**EXTRACTED TEXT**
---

Bart Van Lancker

Personal information
- Date of birth: 17 March 1973
- Place of birth: Zottegem, Belgium
- Date of death: 23 June 2021 (aged 48)

Managerial career
- Years: Team
- 2012–2013: Beerschot (assistant)
- 2013–2014: Cercle Brugge (assistant)
- 2016: Deinze (assistant)
- 2016–2017: Kortrijk
- 2017: Kortrijk (assistant)
- 2017–2018: Beerschot Wilrijk (physical coach)
- 2018–2019: Sint-Truiden (physical coach)
- 2020–2021: OH Leuven (physical coach)

= Bart Van Lancker =

Belgian football coach (1973–2021)

---

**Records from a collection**
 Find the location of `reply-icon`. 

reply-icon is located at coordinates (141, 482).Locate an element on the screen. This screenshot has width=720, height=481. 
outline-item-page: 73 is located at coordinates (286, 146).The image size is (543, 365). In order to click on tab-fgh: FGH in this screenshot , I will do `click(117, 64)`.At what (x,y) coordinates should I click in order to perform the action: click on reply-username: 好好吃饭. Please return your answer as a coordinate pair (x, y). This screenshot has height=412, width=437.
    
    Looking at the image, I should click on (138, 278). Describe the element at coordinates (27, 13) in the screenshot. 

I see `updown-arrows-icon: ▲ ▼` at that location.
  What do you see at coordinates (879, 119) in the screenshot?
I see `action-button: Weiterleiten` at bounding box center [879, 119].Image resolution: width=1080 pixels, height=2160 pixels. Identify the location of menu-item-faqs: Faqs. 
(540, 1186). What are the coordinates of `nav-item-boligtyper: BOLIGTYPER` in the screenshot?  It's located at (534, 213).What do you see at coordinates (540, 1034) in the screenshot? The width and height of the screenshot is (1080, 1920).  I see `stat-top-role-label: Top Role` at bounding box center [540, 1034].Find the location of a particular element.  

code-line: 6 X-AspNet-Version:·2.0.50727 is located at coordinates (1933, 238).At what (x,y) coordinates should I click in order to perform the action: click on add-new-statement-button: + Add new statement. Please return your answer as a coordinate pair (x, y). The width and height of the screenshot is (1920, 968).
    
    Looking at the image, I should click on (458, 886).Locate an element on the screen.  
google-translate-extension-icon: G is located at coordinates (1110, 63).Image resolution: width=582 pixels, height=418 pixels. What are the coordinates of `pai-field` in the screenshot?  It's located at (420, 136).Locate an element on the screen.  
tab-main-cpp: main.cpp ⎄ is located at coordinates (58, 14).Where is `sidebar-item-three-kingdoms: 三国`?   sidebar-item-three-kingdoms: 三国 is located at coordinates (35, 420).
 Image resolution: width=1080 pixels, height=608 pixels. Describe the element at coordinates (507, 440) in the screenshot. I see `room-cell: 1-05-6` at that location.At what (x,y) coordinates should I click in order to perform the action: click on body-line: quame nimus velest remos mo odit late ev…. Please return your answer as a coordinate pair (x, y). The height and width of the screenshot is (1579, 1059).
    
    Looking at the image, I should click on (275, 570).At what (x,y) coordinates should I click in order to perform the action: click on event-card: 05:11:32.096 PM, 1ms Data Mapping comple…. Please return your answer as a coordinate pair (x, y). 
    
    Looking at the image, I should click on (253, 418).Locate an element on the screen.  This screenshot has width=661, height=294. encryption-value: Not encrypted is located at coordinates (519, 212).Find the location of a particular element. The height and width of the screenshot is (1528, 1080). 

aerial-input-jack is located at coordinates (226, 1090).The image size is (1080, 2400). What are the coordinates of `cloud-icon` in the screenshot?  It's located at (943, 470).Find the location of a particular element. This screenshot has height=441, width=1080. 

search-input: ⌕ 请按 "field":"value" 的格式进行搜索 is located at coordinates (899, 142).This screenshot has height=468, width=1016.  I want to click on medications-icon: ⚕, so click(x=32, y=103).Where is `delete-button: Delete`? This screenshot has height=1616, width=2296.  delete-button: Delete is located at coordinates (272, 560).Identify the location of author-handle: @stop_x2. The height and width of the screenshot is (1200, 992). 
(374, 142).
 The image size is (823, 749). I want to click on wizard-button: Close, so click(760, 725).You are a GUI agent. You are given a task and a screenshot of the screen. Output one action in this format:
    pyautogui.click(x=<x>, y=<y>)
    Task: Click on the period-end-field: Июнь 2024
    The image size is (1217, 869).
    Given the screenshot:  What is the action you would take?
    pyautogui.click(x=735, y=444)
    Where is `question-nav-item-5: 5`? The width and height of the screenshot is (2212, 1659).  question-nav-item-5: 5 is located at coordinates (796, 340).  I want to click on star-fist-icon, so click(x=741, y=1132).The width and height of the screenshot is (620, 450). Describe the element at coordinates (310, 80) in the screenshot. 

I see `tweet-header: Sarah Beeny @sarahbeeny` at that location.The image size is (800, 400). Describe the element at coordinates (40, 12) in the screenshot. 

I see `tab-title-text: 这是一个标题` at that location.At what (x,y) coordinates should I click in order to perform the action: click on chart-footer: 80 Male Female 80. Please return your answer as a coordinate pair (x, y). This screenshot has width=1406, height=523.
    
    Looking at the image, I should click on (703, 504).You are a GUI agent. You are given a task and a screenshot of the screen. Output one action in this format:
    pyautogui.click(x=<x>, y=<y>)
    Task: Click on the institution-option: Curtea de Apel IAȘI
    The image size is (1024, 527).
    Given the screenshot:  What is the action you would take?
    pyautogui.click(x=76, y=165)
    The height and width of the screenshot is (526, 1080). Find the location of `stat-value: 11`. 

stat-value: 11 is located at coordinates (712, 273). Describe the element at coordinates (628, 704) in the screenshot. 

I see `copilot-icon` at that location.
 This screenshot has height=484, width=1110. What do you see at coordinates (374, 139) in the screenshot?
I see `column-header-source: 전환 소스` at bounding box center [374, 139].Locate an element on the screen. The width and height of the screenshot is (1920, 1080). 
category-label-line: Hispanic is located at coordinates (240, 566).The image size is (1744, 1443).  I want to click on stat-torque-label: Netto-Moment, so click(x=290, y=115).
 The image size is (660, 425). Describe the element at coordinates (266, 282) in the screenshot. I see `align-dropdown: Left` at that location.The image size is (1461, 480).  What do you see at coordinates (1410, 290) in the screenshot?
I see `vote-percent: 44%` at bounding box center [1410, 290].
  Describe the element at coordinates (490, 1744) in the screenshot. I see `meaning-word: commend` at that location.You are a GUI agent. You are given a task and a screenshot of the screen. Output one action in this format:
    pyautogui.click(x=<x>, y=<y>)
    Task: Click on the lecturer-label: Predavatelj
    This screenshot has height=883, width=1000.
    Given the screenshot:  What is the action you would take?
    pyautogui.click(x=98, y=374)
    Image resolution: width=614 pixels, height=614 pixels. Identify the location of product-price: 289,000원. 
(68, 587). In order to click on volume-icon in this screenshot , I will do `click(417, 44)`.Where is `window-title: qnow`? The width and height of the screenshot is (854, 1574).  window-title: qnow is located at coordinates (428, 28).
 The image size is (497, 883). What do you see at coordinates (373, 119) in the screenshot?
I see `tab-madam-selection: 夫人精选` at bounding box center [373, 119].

---

**WORK ORDER 1**
Which team did Bart Van Lancker coach in 2016–2017, according to the text about him?
**WORK ORDER 2**
Continue the text about Bart Van Lancker from where it stops.

**ANSWER BOX 1**
Kortrijk

**ANSWER BOX 2**
Bart Van Lancker (17 March 1973 – 23 June 2021) was a Belgian professional football coach and holder of a PRO LICENSE diploma who mainly worked as assistant manager and physical coach in Belgium, who also managed Kortrijk for one season.

==Managerial career==
Van Lancker was appointed the manager of Kortrijk. Previously he was the assistant coach at KSV Cercle Brugge and KMSK Deinze. In his last years he was physical coach in KFCO Beerschot Wilrijk and STVV.